For context, the account side has its own timeline. Our cold-account ramp treats four weeks as the working minimum before serious brand-adjacent posting. The strategic Reddit marketing guide explains why that infrastructure is part of the channel, not admin work.

When is DIY enough, and when do you need an agency?

DIY is enough when the scope is one or two subreddits, the founder already participates in those communities, and the risk of a removal is low. A founder who understands the culture can often outperform an agency in a narrow community because the voice is real and the stakes are contained. The tradeoff is scale. The founder cannot maintain 15 rule maps, warm multiple accounts, monitor removals, and report visibility lift while running the company.

Agency support becomes useful when the subreddit graph is bigger than one person can hold. That usually means five or more target communities, a reputation-sensitive category, a regulated product, a prior account or domain issue, or an AI visibility goal where Reddit threads need to rank and get cited. In those cases, the agency is not selling "posts." It is selling operating discipline: rule mapping, account infrastructure, removal diagnosis, and cross-client pattern recognition.

The board-level question is not "can our team write Reddit content?" It is "can our team absorb the cost of learning the moderation layer in public?" If the answer is no, agency execution is risk management.

What should Sarah ask to see in the dashboard?

Ask for a dashboard that separates activity from readiness. Activity metrics alone hide the biggest risk. "Ten posts written" is meaningless if only two could safely be submitted. The dashboard should show target subreddit, rule risk, account readiness, approved post format, submission status, removal cause, appeal status, and next action.

The useful columns are blunt:

  • Target subreddit: the exact community, not a category label.

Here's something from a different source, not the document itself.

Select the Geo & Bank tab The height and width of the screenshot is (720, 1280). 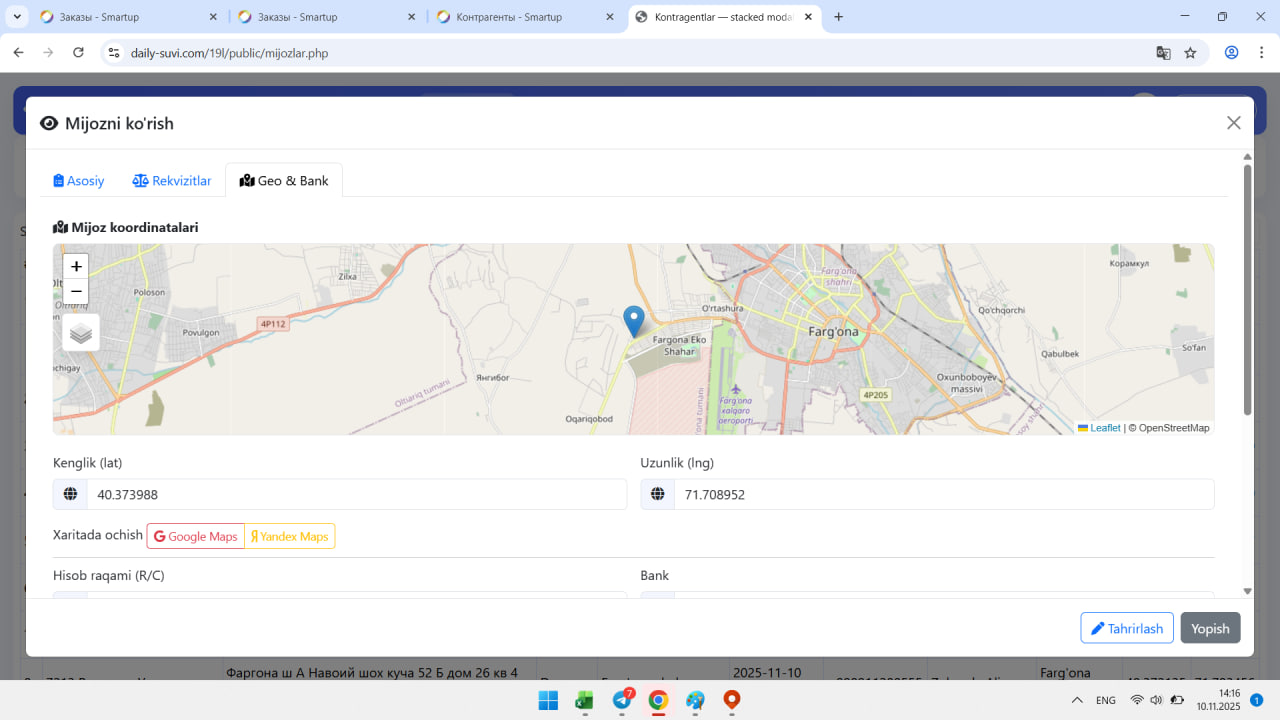tap(284, 181)

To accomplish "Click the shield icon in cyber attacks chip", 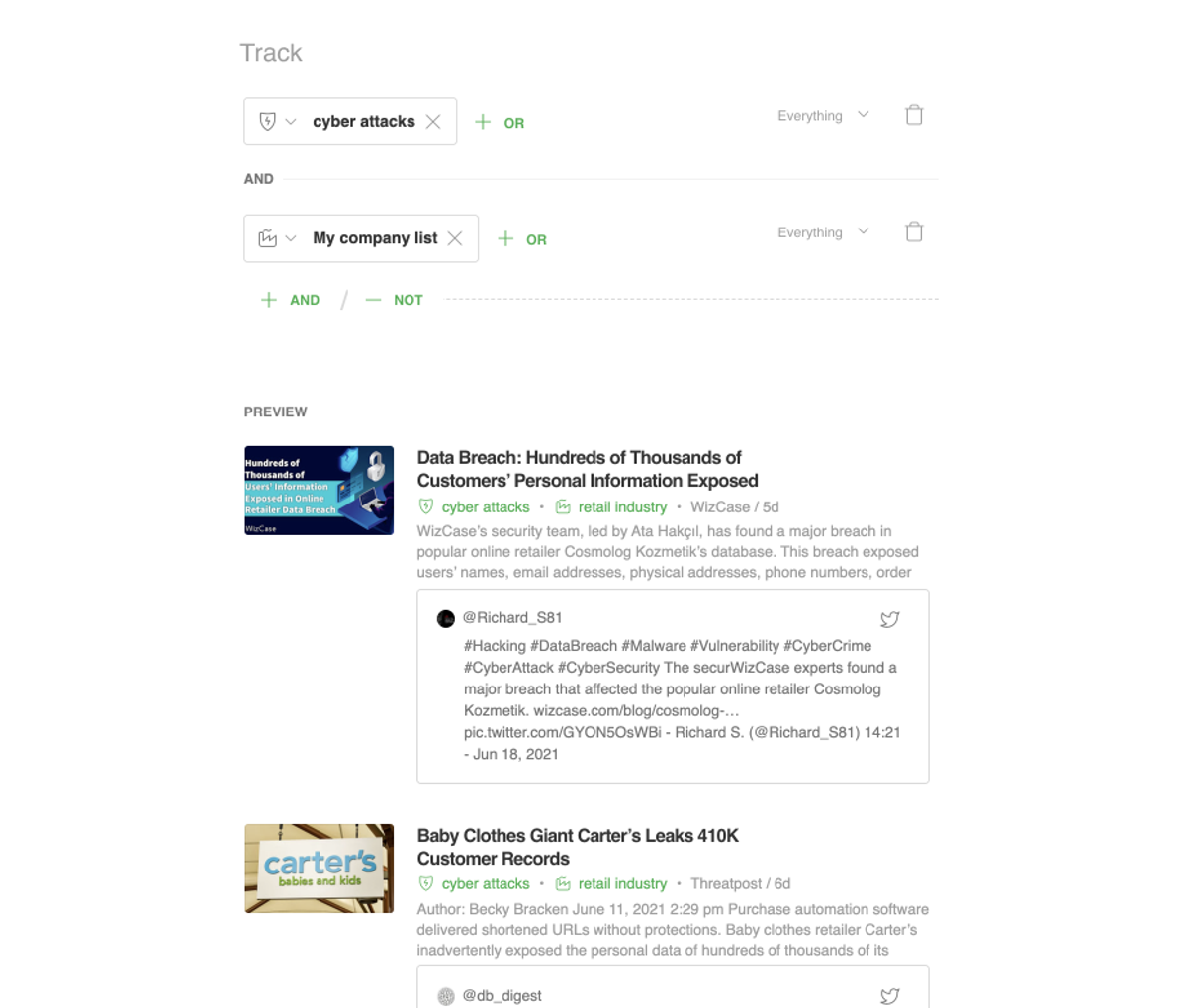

  • Eligibility floor: account age, karma, subreddit karma, verified email, approved submitter, and CQS risk.

  • Content restrictions: link policy, promotional language, flair, required thread format, and banned post types.

  • First-safe-post format: the post archetype most likely to survive.

  • Removal log: date, layer, reason, appeal route, and outcome.

  • Decision status: green to post, yellow to warm/test, red to avoid.

This is the dashboard that keeps Reddit out of the vibes category. It lets Sarah tell finance why the first month had fewer public posts than expected, and why that restraint reduced the risk of a ban that would have made the channel unusable for the next quarter.

Frequently asked questions

Why are subreddit karma and account age requirements not public?

Reddit says specific thresholds are not disclosed to deter misuse. Communities can require account age, total karma, comment karma, post karma, subreddit-specific comment karma, verified email, or approved submitter status. Some of those gates are visible through Poster Eligibility, but the exact thresholds often remain hidden.

Is AutoMod the reason most brand posts get removed?

Often, but not always. AutoMod catches many keyword, domain, karma, and account-age issues. Safety Filters, Crowd Control, CQS, and human moderators can also remove or filter content. A serious diagnosis looks at the layer first, then the post.

Can a brand ask moderators for the rules before posting?

Yes, but ask carefully. Reddit Pro's organic playbook recommends reaching out through ModMail before posting when a subreddit is dedicated to discussing your business. For third-party communities, the better ask is specific: "Which format would be useful here?" not "Can we promote our company?"

What is the most common agency red flag here?

The red flag is a promise to post across dozens of subreddits immediately. Without a documented rule map and account-readiness check, that promise usually means the agency is treating Reddit like social scheduling software. Reddit punishes that operating model quickly.